The use of bookmarks goes back many centuries. They would have originally only been used by men, perhaps monks who had a certain education and could read. Books were available to them. A few women amongst the aristocracy might also have had the pleasure of reading. It is said that Queen Elizabeth 1 was given a bookmark by Christopher Barker who, at this time the later 16th century, had the sole right to print the Bible and the Common Book of Prayer. The material used would have ranged from a fine quality strip of leather or a narrow piece of silk.

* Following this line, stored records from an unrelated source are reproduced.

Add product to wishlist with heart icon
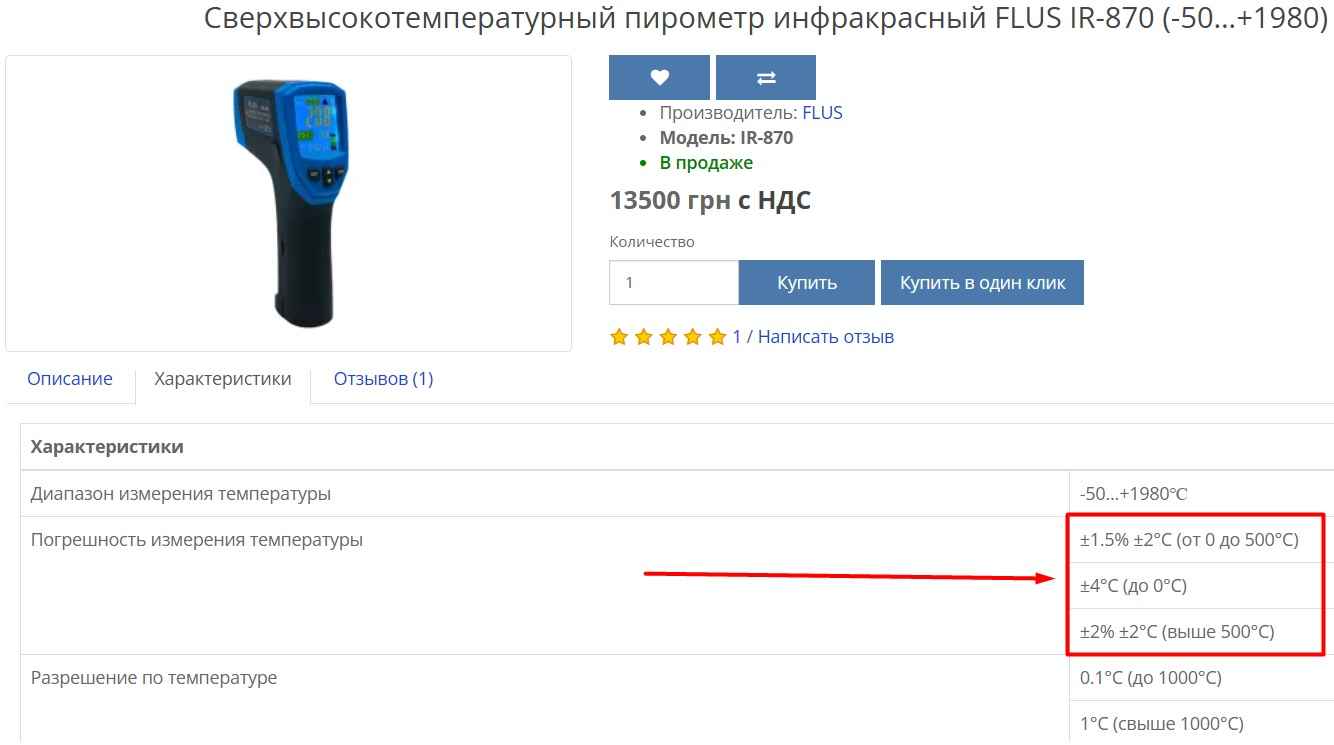The width and height of the screenshot is (1334, 745). click(659, 77)
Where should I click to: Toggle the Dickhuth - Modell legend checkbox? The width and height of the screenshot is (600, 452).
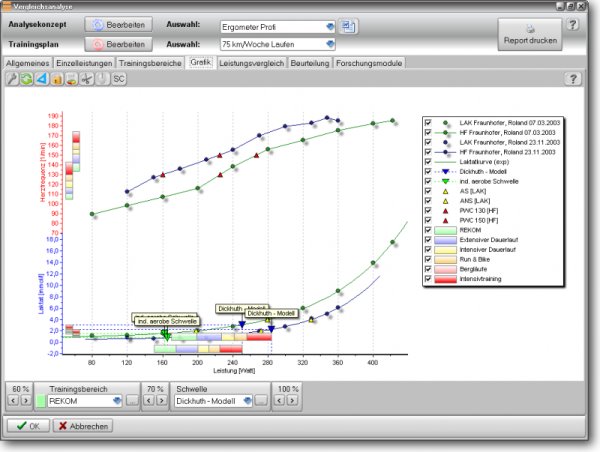click(x=428, y=171)
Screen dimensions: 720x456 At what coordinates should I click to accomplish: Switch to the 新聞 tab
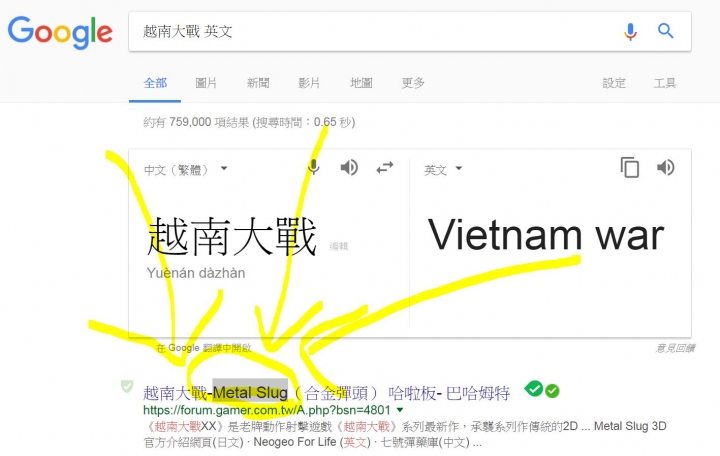click(x=258, y=83)
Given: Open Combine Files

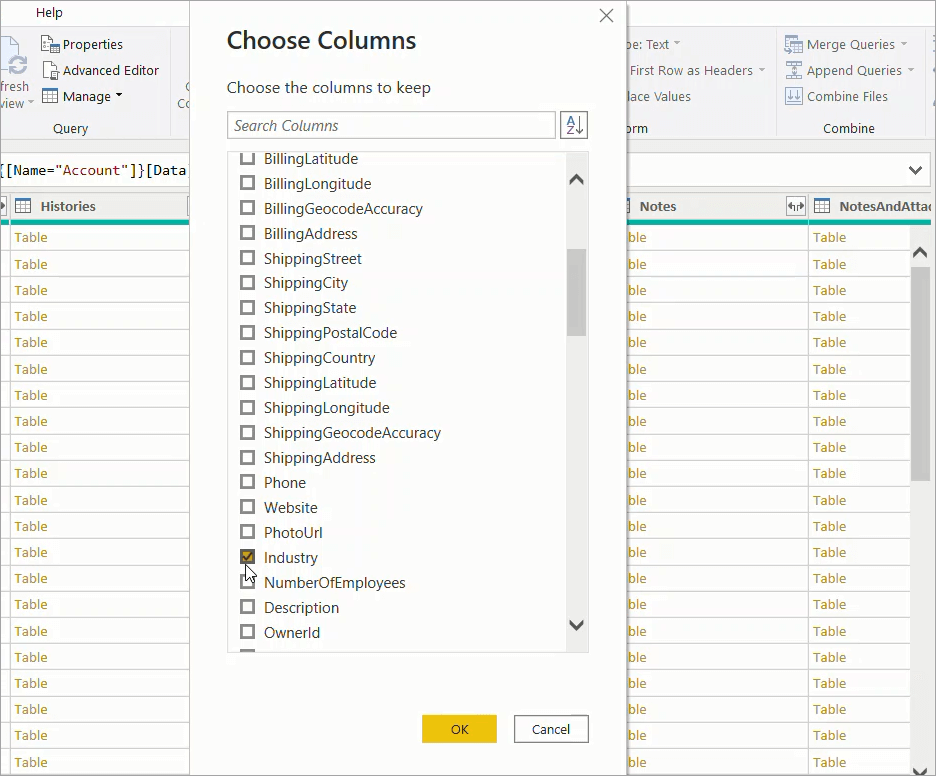Looking at the screenshot, I should tap(843, 96).
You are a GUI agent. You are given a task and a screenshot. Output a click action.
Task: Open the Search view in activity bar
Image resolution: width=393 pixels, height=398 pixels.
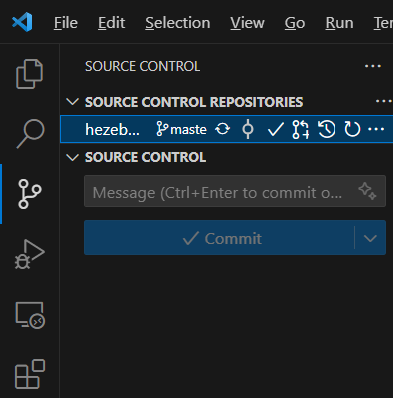[30, 133]
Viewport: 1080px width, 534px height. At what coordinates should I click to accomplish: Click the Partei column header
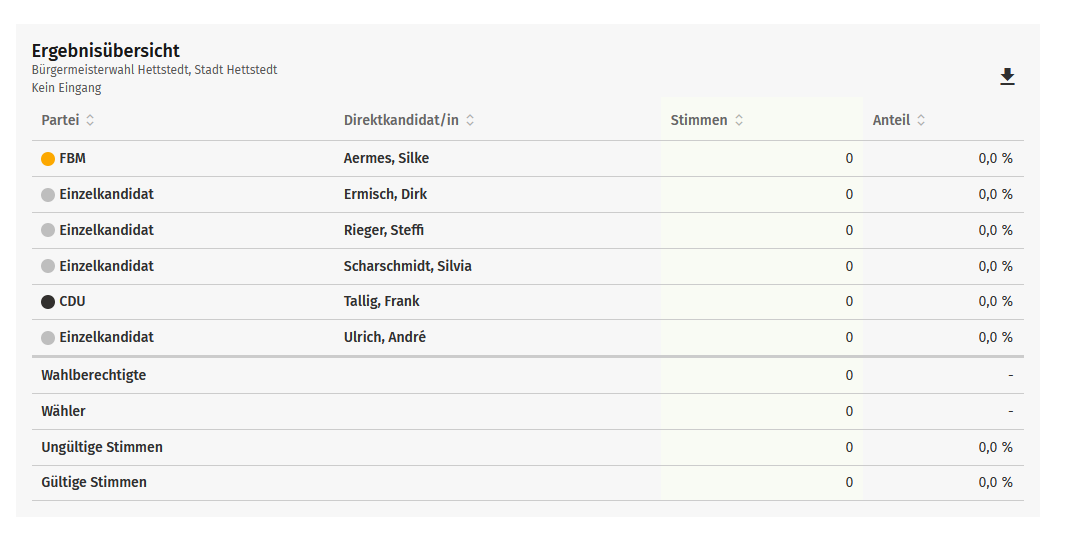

The years went by, the industrial revolution came into being and with it the eventual strong rise of the middle class. The middle class now had more money, collected more possessions to show off that money and more importantly their children had entrance to schooling. Books were precious objects prominently displayed. From the 19th century on bookmarks took a slightly different turn. The purpose was the same but now a variety of materials
were used. They ranged from the above leather and silk attached to the spine of the book to gold, silver, ivory, mother of pearl, enamel, tortoise shell, nickel, brass, wood as well as certain semi precious stones. During the 20th century bookmark styles also began changing as people began to realise the value of advertising on these items. So much so that it was not only the names of book publishers that were displayed . Libraries, art galleries, insurance companies, opticians, estate agents, musicians were eager to use this new and possible worthwhile opportunity to bring their names and services to the public’s attention.
A further development was that bookmarks became collectable. They had become available in themes: The profiles of royalty, famous people of the then past and present, various artists, musicians, comic characters.etc. Fortunately some of these have survived and now reside either in museums or in the collections of private individuals. South African bookmarks reflect birds, animals, the national flag, business advertisements etc.
There may be some people today who consider the bookmark as an anachronism. Not of the present but of the past, if so they should be reminded that the usage of the word bookmark has been acknowledged by technology. The word is used regularly in the world of computers as a pointer to retrieve quickly various internet web sites.